No Manager: Ricart-Agrawala Algorithm

We now consider the problem of mutual exclusion in the fully distributed case where there is no Manager. We assume that we have n processes, possibly at different sites, P1, P2, ..,Pn. When a process needs the resource it sends a request to the other (n-1) processes; when it receives (n-1) grant replies, it goes on to using the resource. When a process is done with the resource it sends a message to all the processes that are waiting for the resource. [This solution assumes a reliable mechanism for delivering messages.] For each use of the critical region it requires 2*(n-1) messages.

Each process must be written to include two threads of control. One to deal with the communication activities, the other to carry out the computations of this process.


    self: the identity of this process (a number like 7);
    localClock: an integer representing a local logical clock (initially 0);
    highestClock: an integer, the largest clock value seen in a request
	(initially 0);
    need: an integer representing number of replies needed before self
	can enter the critical region;
    pending: a boolean array with n entries; entry k (k!=self) is true 
        iff process Pk has made a request and process self has not responded;
	the self entry is true if process self wants to enter critical region;
    s: a blocking semaphore used to hold the processing thread while the
	comunication thread takes care of synchronization.
    mutex: a mutual exclusion semaphore used to protect pending.

Communication Thread

  loop {
    wait for a message;
    if the message is a request {
       let k be the identity of requestor and c the clock on message;
       set highestClock to max(localClock, c);
       if (pending[self] and ([self,localClock] < [k, c])) //[k,c] is more recent
	  set pending[k] to true;
       else { 
	  send response to k-th requestor;}
    } else {  /* the message is a reply */
       decrement need by 1;
       if need is 0 
           V(s);} //This V(s) frees the processing thread 

Processing Thread

    set pending[self] to true;
    set localClock to highestClock + 1;
    set need to n-1;
    send to all other processes a request stamped with [self, localClock];
    P(s); // Here we wait for release from communication thread
    set pending[self] to false;
    for k from 1 to n {
      if pending[k] {
 	 send response to k;
         set pending[k] to false;}
This algorithm, due to Ricart-Agrawala has been extended by Raymond to the case where more that 1 process can be in the critical region at one time and to the case where requests are for multiple copies of a resource.
An improvement on Ricart-Agrawala is based on the observation that unanimity is not required: majority will do. That is, we were acquiring a resource only after receiving approval from all other processes. Now we do so only after approval of a majority. This will suffice if nobody approves two consecutive requests without an intermediate release.

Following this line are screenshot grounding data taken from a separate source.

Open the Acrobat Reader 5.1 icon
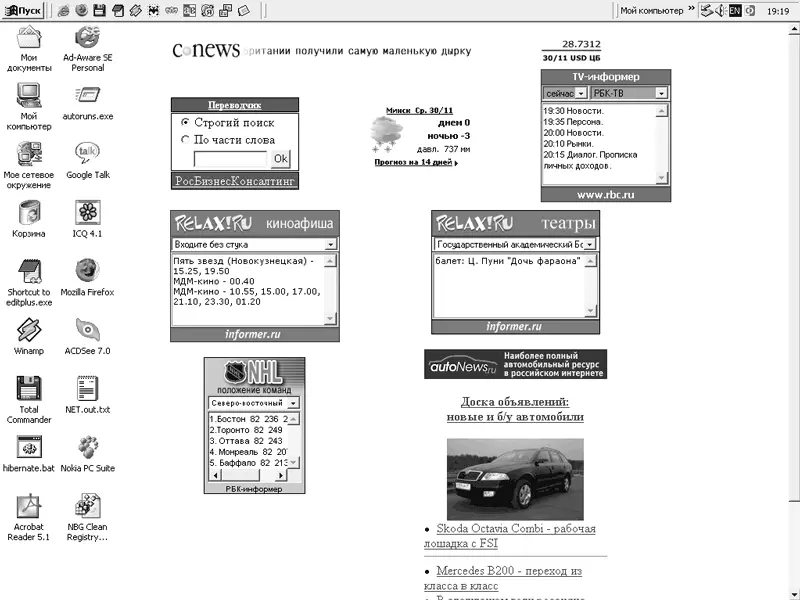The image size is (800, 600). coord(29,506)
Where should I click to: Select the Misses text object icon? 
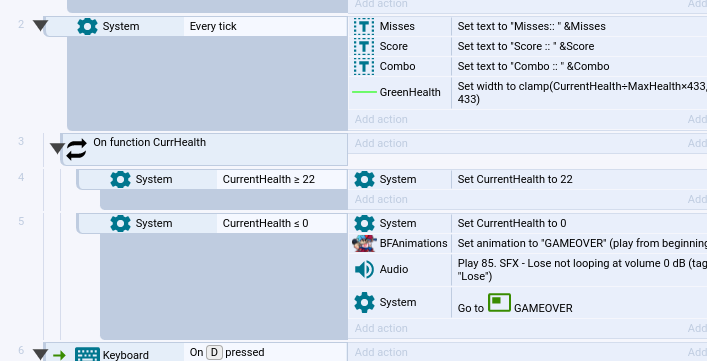click(364, 27)
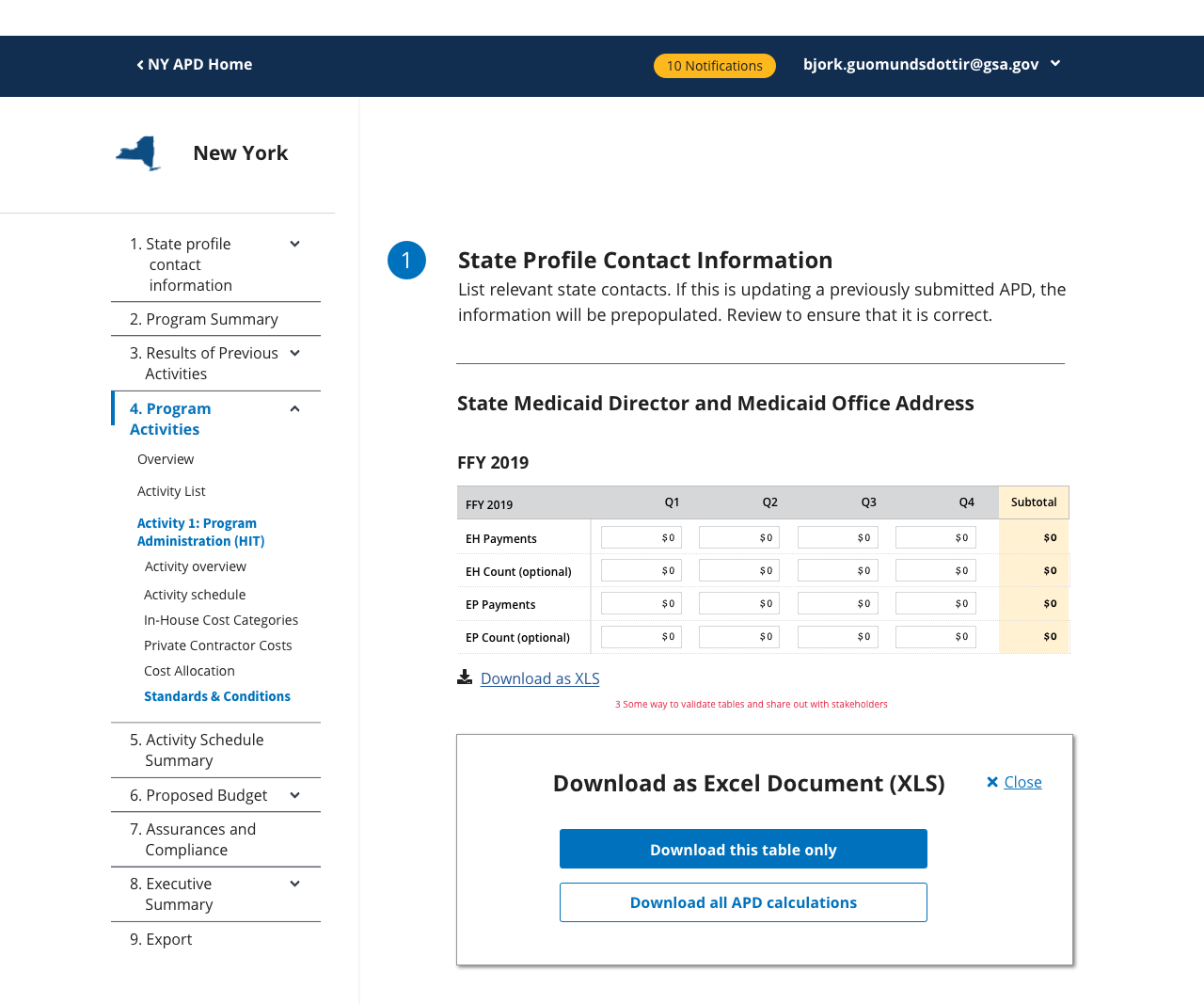Select Standards & Conditions in the sidebar
The height and width of the screenshot is (1004, 1204).
pos(216,696)
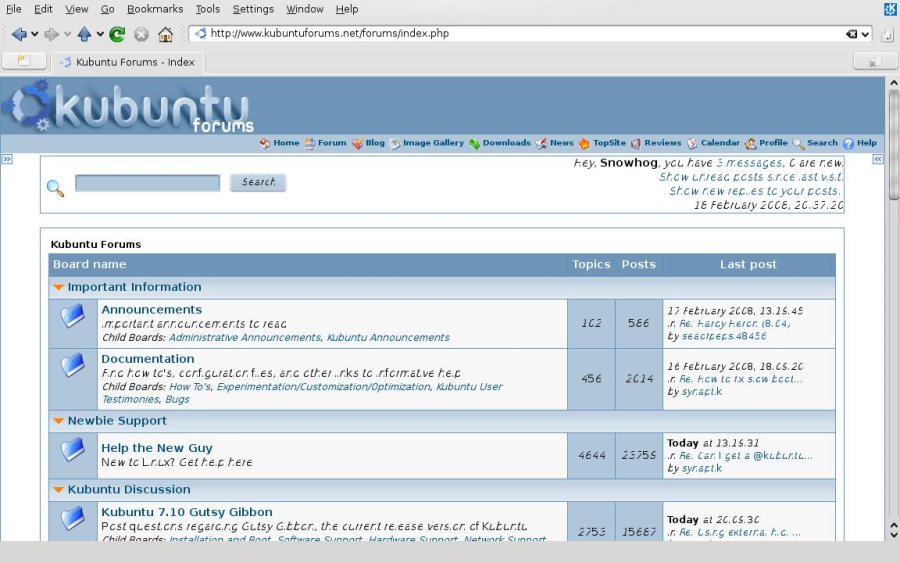Viewport: 900px width, 563px height.
Task: Collapse the Important Information category
Action: pyautogui.click(x=58, y=288)
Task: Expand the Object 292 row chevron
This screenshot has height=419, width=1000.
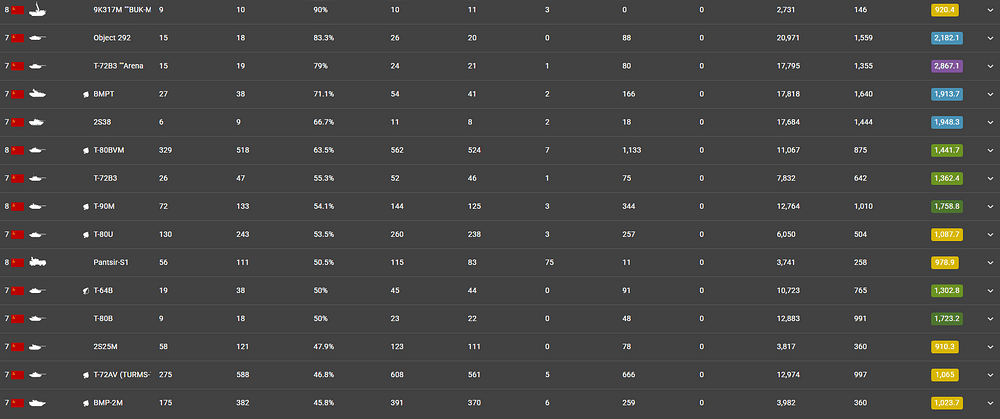Action: (x=990, y=38)
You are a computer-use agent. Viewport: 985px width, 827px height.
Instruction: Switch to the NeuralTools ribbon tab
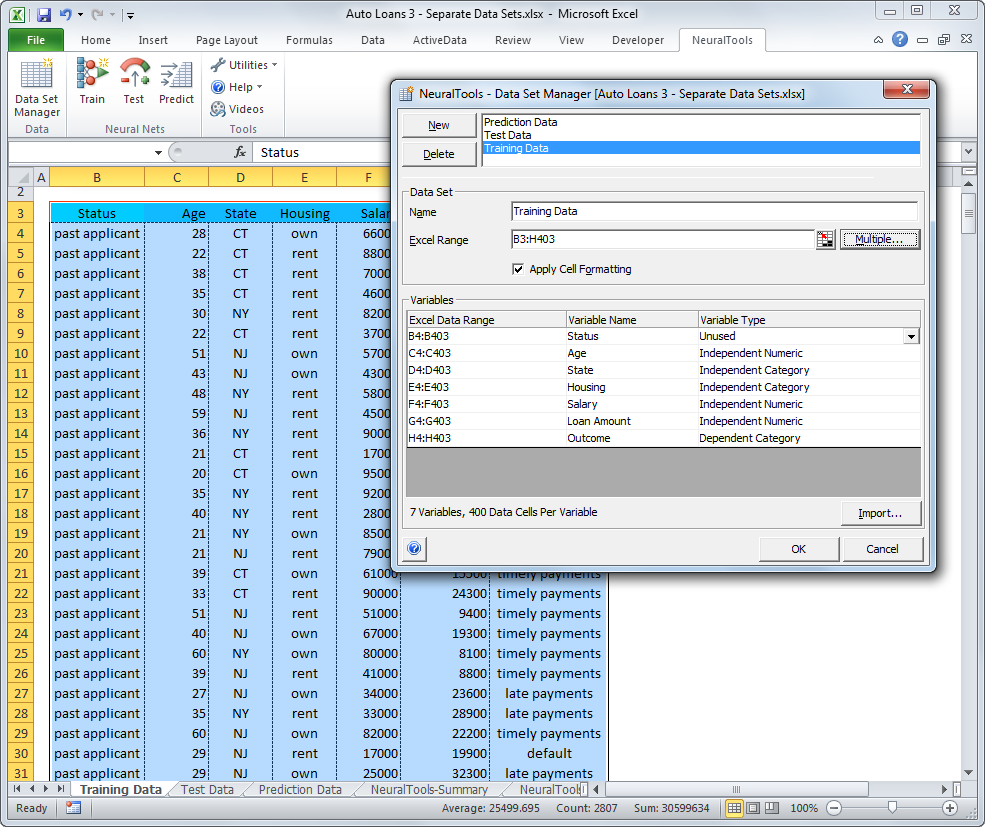point(722,40)
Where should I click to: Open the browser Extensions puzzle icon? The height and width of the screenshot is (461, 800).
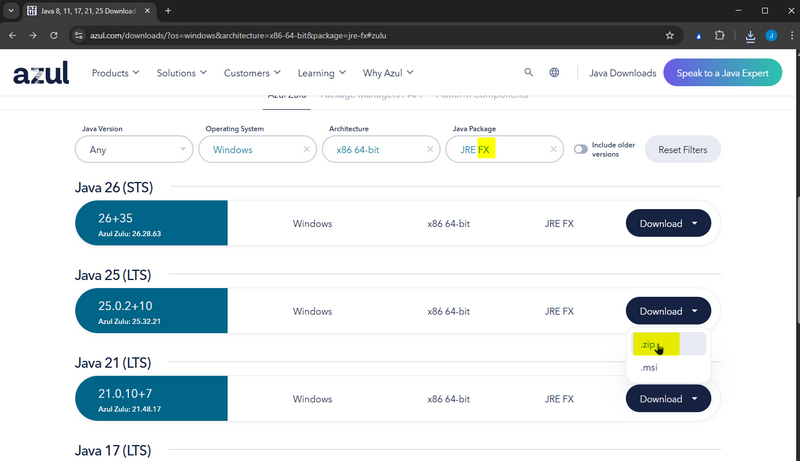(719, 35)
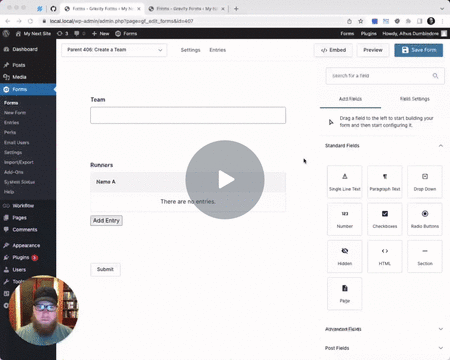Click the Save Form button
Screen dimensions: 450x360
418,50
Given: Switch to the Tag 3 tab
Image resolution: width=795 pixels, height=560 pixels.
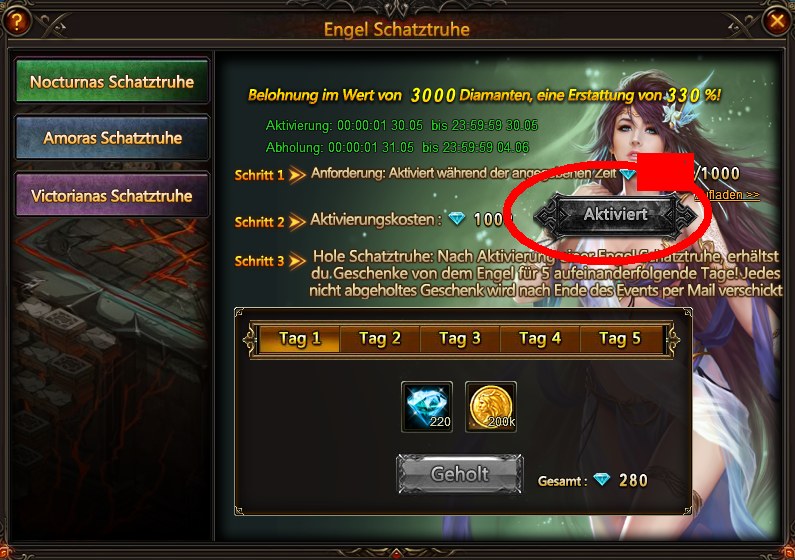Looking at the screenshot, I should (460, 339).
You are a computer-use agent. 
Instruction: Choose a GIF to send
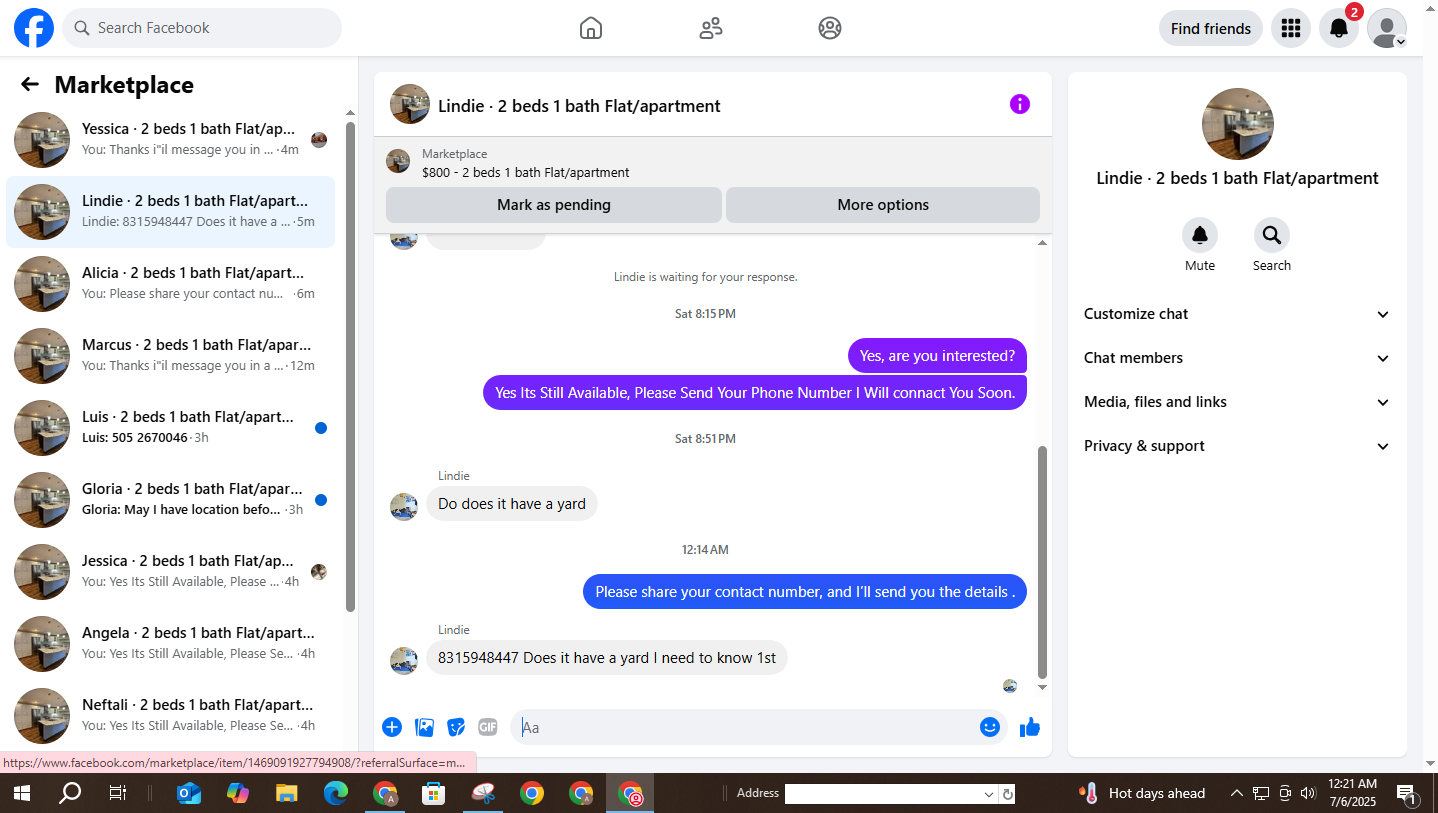[x=488, y=727]
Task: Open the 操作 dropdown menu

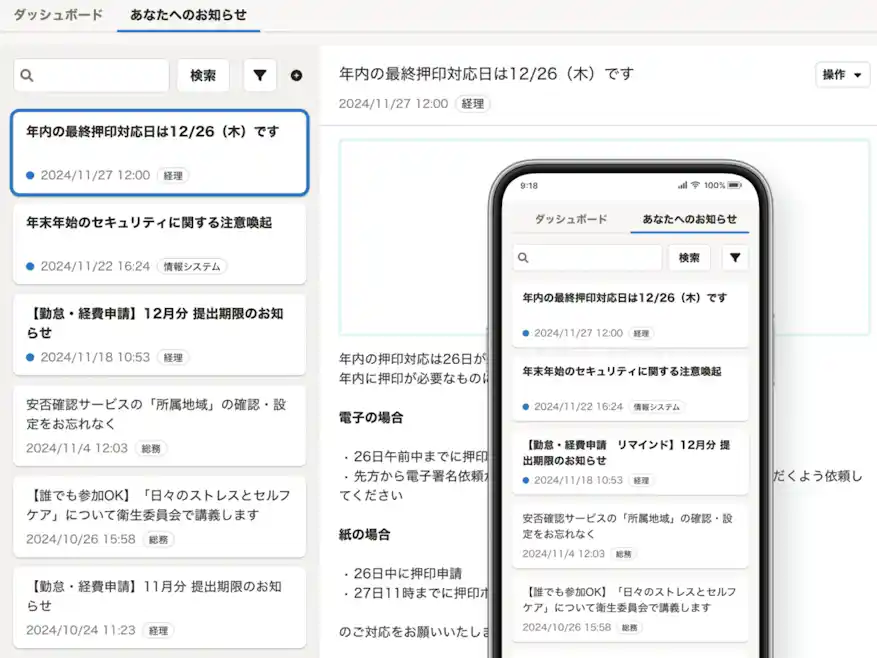Action: coord(843,74)
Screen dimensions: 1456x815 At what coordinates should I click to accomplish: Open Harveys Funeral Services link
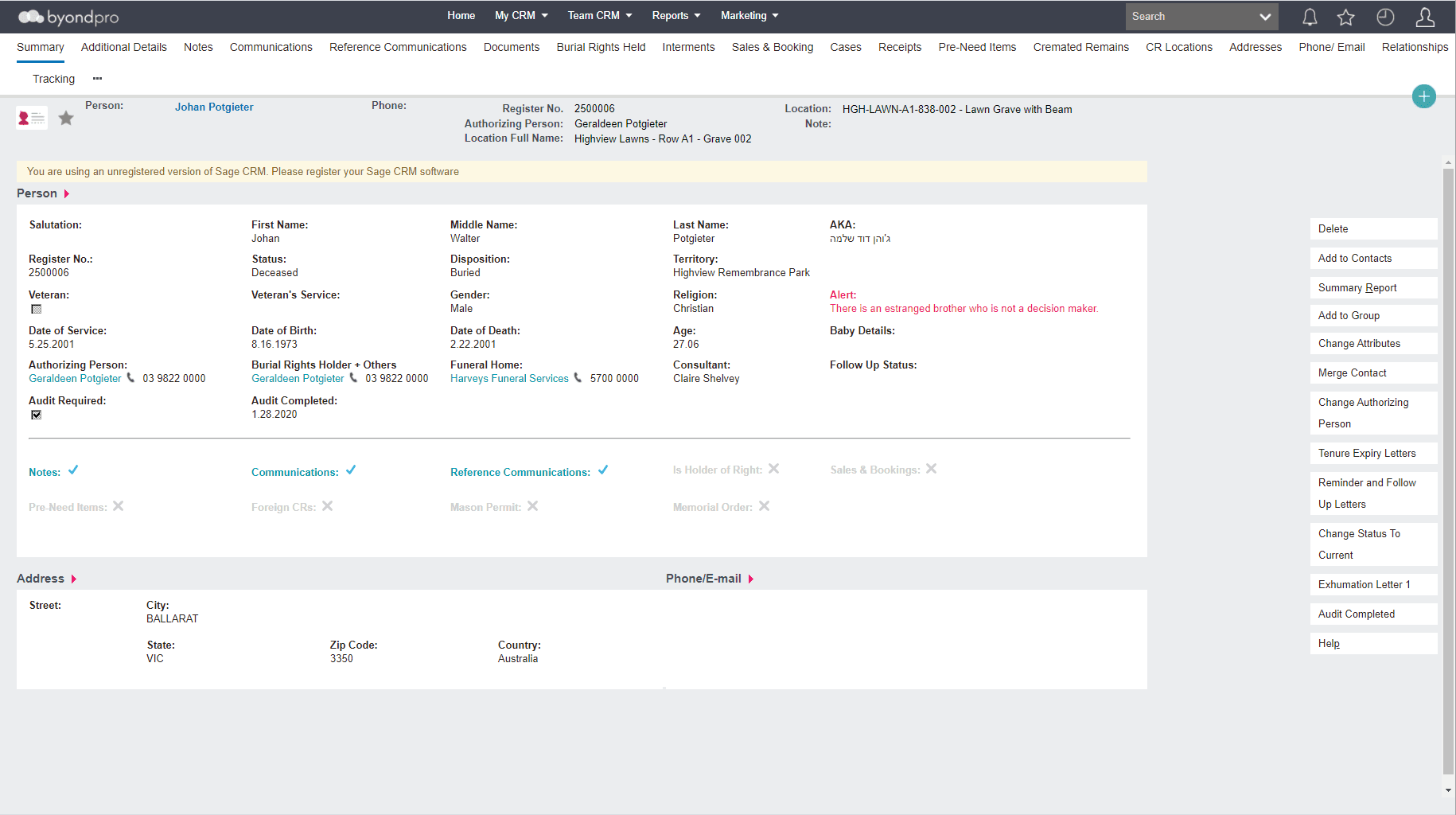(509, 379)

Bully Election Algorithm (Garcia-Molina)

Election algorithms are used to choose coordinators in centralized distributed systems (i.e. systems where there is a central authority in decision making). Elections are required to select a new coordinator when the current coordinator has failed or when a node recovers from a previous failure.

The following algorithm, due to Garcia-Molina, carries out elections in a semi-synchronous distributed system. (A distributed system is asynchronous if each node has its own clock and there are no fixed known deadlines on the delivery of messages. A distributed system is synchronous if we can assume a single clock for all the nodes and messages are delivered in a "unit of time" i.e. we can assume that when a new message is sent, all messages from the previous period have been delivered. A distributed system is semi-synchronous if there are known timeouts on the delivery of messages.) It is assumed that each node has an identifier, a number, and that that number represents the priority of the node. The node with highest priority among the available nodes will become the new coordinator after an election.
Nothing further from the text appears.